How to complete this task: Copy all of the entries that follow, exactly.

[Stored data]

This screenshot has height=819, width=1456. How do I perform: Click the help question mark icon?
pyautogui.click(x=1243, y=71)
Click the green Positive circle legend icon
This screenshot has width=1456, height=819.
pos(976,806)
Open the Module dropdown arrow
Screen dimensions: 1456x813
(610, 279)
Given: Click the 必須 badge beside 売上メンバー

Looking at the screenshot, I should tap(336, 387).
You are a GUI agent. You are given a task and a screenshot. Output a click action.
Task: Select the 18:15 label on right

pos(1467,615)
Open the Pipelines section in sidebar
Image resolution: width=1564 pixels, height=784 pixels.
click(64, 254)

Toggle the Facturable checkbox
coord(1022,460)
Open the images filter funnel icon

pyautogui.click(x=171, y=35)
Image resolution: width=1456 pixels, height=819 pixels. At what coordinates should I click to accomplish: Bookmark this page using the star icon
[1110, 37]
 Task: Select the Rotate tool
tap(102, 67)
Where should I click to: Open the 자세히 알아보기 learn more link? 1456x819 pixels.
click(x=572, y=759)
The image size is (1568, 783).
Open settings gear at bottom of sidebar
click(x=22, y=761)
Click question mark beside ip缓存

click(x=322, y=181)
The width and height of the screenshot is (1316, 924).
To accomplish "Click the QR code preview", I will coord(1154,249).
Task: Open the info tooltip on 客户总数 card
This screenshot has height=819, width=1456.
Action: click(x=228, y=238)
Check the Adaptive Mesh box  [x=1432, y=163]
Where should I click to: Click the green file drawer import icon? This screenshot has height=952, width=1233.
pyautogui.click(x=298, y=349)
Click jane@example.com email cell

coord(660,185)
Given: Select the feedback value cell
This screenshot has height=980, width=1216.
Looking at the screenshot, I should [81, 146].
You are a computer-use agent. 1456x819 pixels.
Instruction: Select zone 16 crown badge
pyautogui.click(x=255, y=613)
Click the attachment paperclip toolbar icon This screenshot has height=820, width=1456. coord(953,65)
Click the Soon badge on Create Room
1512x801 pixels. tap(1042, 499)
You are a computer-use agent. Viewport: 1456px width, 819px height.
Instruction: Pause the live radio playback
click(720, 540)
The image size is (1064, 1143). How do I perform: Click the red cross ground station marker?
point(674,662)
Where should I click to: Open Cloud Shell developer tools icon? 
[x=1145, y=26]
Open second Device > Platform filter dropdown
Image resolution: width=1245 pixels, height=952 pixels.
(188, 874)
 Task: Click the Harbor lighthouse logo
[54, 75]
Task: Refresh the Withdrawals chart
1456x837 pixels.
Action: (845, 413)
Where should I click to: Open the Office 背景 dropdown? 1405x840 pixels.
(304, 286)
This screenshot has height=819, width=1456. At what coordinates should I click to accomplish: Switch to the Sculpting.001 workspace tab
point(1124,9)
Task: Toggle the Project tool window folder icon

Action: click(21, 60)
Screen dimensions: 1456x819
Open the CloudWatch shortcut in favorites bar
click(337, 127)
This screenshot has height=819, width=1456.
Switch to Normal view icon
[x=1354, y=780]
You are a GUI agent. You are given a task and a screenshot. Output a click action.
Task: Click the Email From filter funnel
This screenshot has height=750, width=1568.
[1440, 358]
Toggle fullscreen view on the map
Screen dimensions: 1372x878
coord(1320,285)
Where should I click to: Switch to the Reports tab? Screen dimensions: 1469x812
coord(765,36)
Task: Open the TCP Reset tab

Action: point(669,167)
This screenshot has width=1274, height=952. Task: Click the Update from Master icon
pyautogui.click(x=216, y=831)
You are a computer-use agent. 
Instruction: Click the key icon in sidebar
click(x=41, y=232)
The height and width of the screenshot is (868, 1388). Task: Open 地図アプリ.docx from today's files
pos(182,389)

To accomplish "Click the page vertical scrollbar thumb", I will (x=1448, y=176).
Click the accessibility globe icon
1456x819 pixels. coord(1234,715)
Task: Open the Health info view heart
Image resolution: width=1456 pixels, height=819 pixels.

Solution:
This screenshot has height=819, width=1456. How do I perform: Click the help question mark icon?
pyautogui.click(x=1243, y=71)
Click the green Positive circle legend icon
This screenshot has width=1456, height=819.
pos(976,806)
Open the Module dropdown arrow
Screen dimensions: 1456x813
(610, 279)
Given: Click the 必須 badge beside 売上メンバー

Looking at the screenshot, I should tap(336, 387).
You are a GUI agent. You are given a task and a screenshot. Output a click action.
Task: Select the 18:15 label on right

pos(1467,615)
Open the Pipelines section in sidebar
Image resolution: width=1564 pixels, height=784 pixels.
click(64, 254)

Toggle the Facturable checkbox
coord(1022,460)
Open the images filter funnel icon

pyautogui.click(x=171, y=35)
Image resolution: width=1456 pixels, height=819 pixels. At what coordinates should I click to accomplish: Bookmark this page using the star icon
[1110, 37]
 Task: Select the Rotate tool
tap(102, 67)
Where should I click to: Open the 자세히 알아보기 learn more link? 1456x819 pixels.
click(x=572, y=759)
The image size is (1568, 783).
Open settings gear at bottom of sidebar
click(x=22, y=761)
Click question mark beside ip缓存

click(x=322, y=181)
The width and height of the screenshot is (1316, 924).
To accomplish "Click the QR code preview", I will coord(1154,249).
Task: Open the info tooltip on 客户总数 card
This screenshot has height=819, width=1456.
Action: click(x=228, y=238)
Check the Adaptive Mesh box  [x=1432, y=163]
Where should I click to: Click the green file drawer import icon? This screenshot has height=952, width=1233.
pyautogui.click(x=298, y=349)
Click jane@example.com email cell

coord(660,185)
Given: Select the feedback value cell
This screenshot has height=980, width=1216.
Looking at the screenshot, I should [81, 146].
You are a computer-use agent. 1456x819 pixels.
Instruction: Select zone 16 crown badge
pyautogui.click(x=255, y=613)
Click the attachment paperclip toolbar icon This screenshot has height=820, width=1456. coord(953,65)
Click the Soon badge on Create Room
1512x801 pixels. tap(1042, 499)
You are a computer-use agent. Viewport: 1456px width, 819px height.
Instruction: Pause the live radio playback
click(720, 540)
The image size is (1064, 1143). How do I perform: Click the red cross ground station marker?
point(674,662)
Where should I click to: Open Cloud Shell developer tools icon? 
[x=1145, y=26]
Open second Device > Platform filter dropdown
Image resolution: width=1245 pixels, height=952 pixels.
(188, 874)
 Task: Click the Harbor lighthouse logo
[54, 75]
Task: Refresh the Withdrawals chart
1456x837 pixels.
Action: (845, 413)
Where should I click to: Open the Office 背景 dropdown? 1405x840 pixels.
(304, 286)
This screenshot has height=819, width=1456. At what coordinates should I click to accomplish: Switch to the Sculpting.001 workspace tab
point(1124,9)
Task: Toggle the Project tool window folder icon

Action: click(21, 60)
Screen dimensions: 1456x819
Open the CloudWatch shortcut in favorites bar
click(337, 127)
This screenshot has height=819, width=1456.
Switch to Normal view icon
[x=1354, y=780]
You are a GUI agent. You are given a task and a screenshot. Output a click action.
Task: Click the Email From filter funnel
This screenshot has height=750, width=1568.
[1440, 358]
Toggle fullscreen view on the map
Screen dimensions: 1372x878
coord(1320,285)
Where should I click to: Switch to the Reports tab? Screen dimensions: 1469x812
coord(765,36)
Task: Open the TCP Reset tab

Action: point(669,167)
This screenshot has width=1274, height=952. Task: Click the Update from Master icon
pyautogui.click(x=216, y=831)
You are a computer-use agent. 
Instruction: Click the key icon in sidebar
click(x=41, y=232)
The height and width of the screenshot is (868, 1388). Task: Open 地図アプリ.docx from today's files
pos(182,389)

To accomplish "Click the page vertical scrollbar thumb", I will (x=1448, y=176).
Click the accessibility globe icon
1456x819 pixels. coord(1234,715)
Task: Open the Health info view heart
Image resolution: width=1456 pixels, height=819 pixels.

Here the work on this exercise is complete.